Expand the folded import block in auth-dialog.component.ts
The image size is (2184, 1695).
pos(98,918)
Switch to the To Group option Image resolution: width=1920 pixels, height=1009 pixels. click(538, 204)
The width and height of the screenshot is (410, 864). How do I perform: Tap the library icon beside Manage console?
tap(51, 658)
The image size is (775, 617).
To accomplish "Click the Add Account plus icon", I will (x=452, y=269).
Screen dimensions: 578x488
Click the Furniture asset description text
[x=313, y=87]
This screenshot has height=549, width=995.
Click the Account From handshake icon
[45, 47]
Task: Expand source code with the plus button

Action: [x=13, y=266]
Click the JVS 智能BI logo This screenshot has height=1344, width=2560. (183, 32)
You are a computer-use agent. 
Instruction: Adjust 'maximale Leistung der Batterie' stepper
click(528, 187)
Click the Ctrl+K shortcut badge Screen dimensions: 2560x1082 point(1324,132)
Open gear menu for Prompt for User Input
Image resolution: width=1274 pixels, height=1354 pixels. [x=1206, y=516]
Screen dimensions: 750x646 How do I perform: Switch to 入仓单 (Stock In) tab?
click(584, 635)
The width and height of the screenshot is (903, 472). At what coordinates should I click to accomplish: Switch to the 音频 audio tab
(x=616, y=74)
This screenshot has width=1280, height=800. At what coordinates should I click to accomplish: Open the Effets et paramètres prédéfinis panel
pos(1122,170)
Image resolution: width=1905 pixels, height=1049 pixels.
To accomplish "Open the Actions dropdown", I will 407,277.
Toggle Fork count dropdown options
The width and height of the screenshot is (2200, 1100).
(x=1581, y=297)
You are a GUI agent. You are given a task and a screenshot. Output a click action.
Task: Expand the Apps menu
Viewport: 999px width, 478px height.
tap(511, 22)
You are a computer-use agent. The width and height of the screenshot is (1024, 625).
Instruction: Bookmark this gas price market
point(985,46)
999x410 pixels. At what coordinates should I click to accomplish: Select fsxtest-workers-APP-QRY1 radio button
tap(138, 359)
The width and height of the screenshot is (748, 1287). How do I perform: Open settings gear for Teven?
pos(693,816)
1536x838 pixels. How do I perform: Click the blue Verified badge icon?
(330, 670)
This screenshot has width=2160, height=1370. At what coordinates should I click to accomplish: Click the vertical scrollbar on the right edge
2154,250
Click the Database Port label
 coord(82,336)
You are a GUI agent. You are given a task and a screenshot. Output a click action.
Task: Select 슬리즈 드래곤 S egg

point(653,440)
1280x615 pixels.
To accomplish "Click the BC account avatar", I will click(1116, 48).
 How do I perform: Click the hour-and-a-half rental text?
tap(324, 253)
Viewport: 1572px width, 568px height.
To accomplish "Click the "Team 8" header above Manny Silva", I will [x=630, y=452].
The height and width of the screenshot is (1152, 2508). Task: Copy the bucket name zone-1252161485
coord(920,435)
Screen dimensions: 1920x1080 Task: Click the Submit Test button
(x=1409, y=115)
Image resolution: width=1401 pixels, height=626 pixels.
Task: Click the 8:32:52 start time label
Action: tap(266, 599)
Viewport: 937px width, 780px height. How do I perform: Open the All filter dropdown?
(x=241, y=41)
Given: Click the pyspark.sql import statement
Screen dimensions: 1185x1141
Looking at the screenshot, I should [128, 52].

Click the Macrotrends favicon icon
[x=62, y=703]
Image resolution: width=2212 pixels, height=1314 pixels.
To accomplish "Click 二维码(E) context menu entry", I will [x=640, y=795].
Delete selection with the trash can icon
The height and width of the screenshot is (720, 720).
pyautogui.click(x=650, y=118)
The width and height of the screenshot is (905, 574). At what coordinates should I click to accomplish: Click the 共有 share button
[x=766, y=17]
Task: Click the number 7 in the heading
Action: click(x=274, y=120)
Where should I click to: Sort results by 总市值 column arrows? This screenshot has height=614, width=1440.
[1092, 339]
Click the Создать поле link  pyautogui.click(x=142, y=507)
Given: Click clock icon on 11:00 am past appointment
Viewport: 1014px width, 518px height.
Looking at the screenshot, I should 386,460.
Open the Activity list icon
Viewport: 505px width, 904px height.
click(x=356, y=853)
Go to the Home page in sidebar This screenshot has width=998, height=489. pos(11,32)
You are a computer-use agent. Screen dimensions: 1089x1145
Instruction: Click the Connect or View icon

|---|

- [WHAT THE TASK ASKS]: Rewrite the part of the listing that opens with the line containing "Toggle Fork count dropdown options" and closes with the line containing "coord(82,336)", substituting "breadth" for each "width" and leaving everything else as it is.

- [THE ANSWER]:
Toggle Fork count dropdown options
The breadth and height of the screenshot is (2200, 1100).
(x=1581, y=297)
You are a GUI agent. You are given a task and a screenshot. Output a click action.
Task: Expand the Apps menu
Viewport: 999px breadth, 478px height.
tap(511, 22)
You are a computer-use agent. The breadth and height of the screenshot is (1024, 625).
Instruction: Bookmark this gas price market
point(985,46)
999x410 pixels. At what coordinates should I click to accomplish: Select fsxtest-workers-APP-QRY1 radio button
tap(138, 359)
The breadth and height of the screenshot is (748, 1287). How do I perform: Open settings gear for Teven?
pos(693,816)
1536x838 pixels. How do I perform: Click the blue Verified badge icon?
(330, 670)
This screenshot has breadth=2160, height=1370. At what coordinates should I click to accomplish: Click the vertical scrollbar on the right edge
2154,250
Click the Database Port label
 coord(82,336)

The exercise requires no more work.